**Exercise objective:** Decide whether each statement below agrees with the speed and velocity problems. For each, answer yes or no and quote the deciding words. (a) The first problem converts the time into hours before finding the distance. (b) In the second problem, the car must cover 235 km in 2.75 h. (c) In the third problem, the particle is at 8.5 cm at 4.5 s.

--- Text block Enclosed Below ---

Speed and Velocity Problems and Solutions

Q#1

If you are driving 95 km/h along a straight road and you look to the side for 2.0 s, how far do you travel during this inattentive period? 

Answer: 

Given: 

driving speed, v = 95 km/h = $95 \frac{km}{h}\times \frac{1000 \ m/km}{3600 \ s/h}=26.4 \ m/s$

driving time, t = 2,0 s

The distance of travel (displacement) can be found by rearranging Eq. $\overline{v}=\frac{\Delta x}{\Delta t}$ for the average velocity. 

Also note that the units of the velocity and the time are not the same, so the speed units will be converted.

$\Delta x = \overline{v}.\Delta t$

$\Delta x = (26.4 \ m/s)(2.0 \ s)=52.8 \ m$ = 0.0528 km

Q#2

What must your car’s average speed be in order to travel 235 km in 2.75 h? 

Answer:

Gives:

distance of car's, d = 235 km = (235 km)(1000 m/km) = 235,000 m

time, $\Delta t$ = 2.75 h = 9,900 s

The average speed is given by Eq. $\overline{v}=\frac{d}{\Delta t}$, using d to represent distance traveled. 

$\overline{v}=\frac{235 \ km}{2.75 \ h}=85.5 \ km/h$ or

$\overline{v}=\frac{235,000 \ m}{9,900 \ s}=23.7 \ m/s$

Q#3

A particle at $t_1=-2.0 \ s$ is at $x_1=4.8 \ cm$ and at $t_2=4.5 \ s$ is at $x_2=8.5 \ cm$. What is its average velocity over this time interval? Can you calculate its average speed from these data?Why or why not?

--- End of Enclosed Text block ---
--- Supplied material Enclosed Below ---

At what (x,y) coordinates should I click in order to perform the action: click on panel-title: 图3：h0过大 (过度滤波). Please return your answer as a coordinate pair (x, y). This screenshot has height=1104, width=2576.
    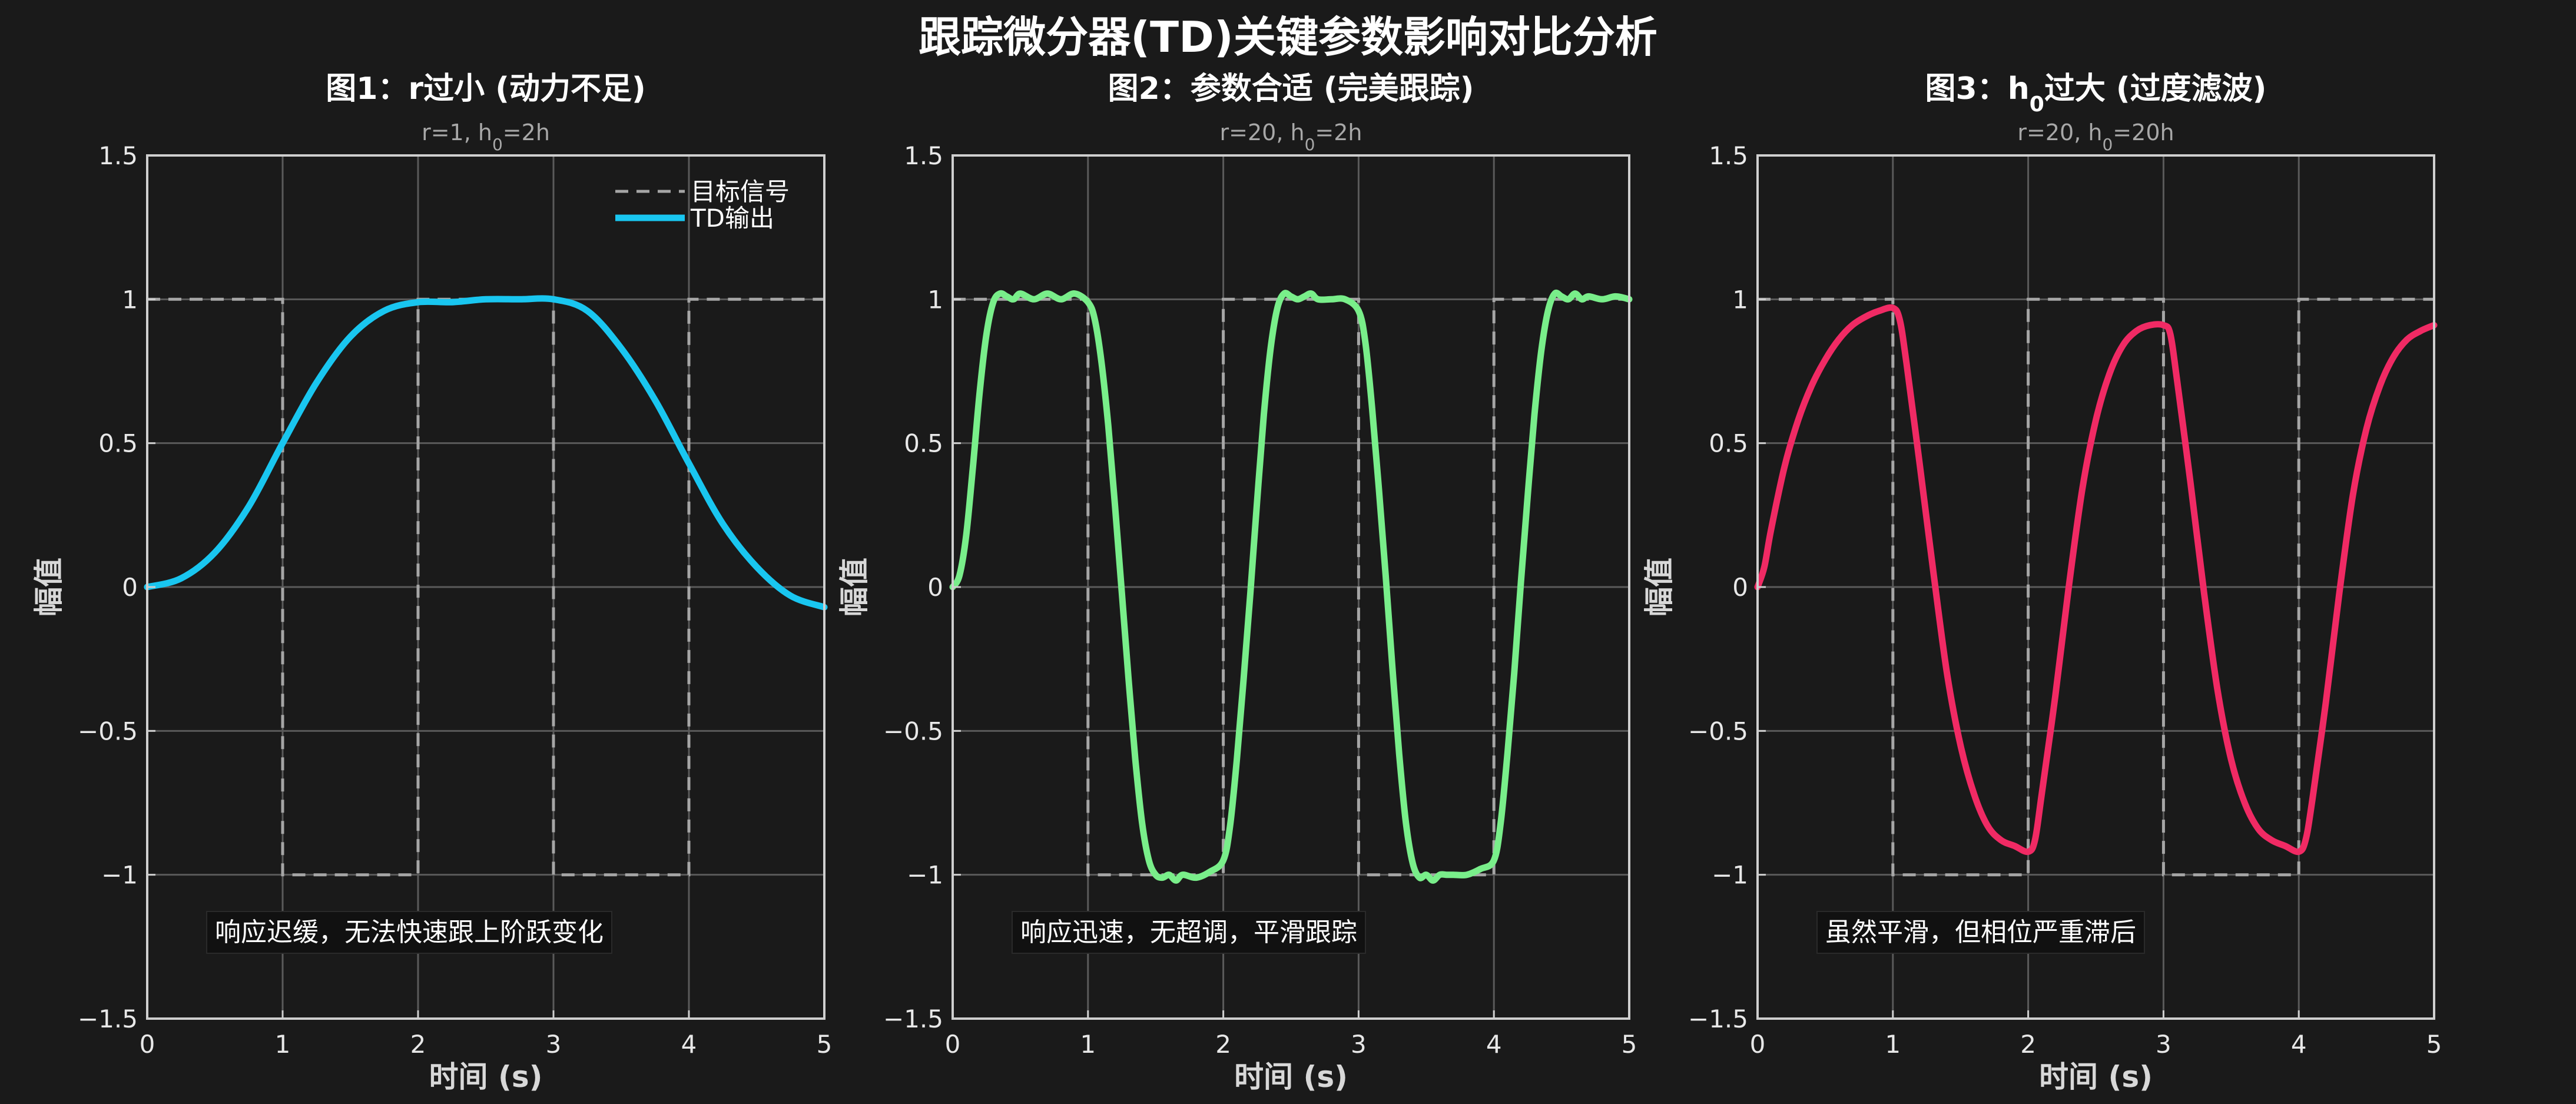
    Looking at the image, I should click on (2096, 94).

--- End of Enclosed Supplied material ---

**Task result:**
(a) No: "so the speed units will be converted."
(b) Yes: "travel 235 km in 2.75 h"
(c) Yes: "at $t_2=4.5 \ s$ is at $x_2=8.5 \ cm$"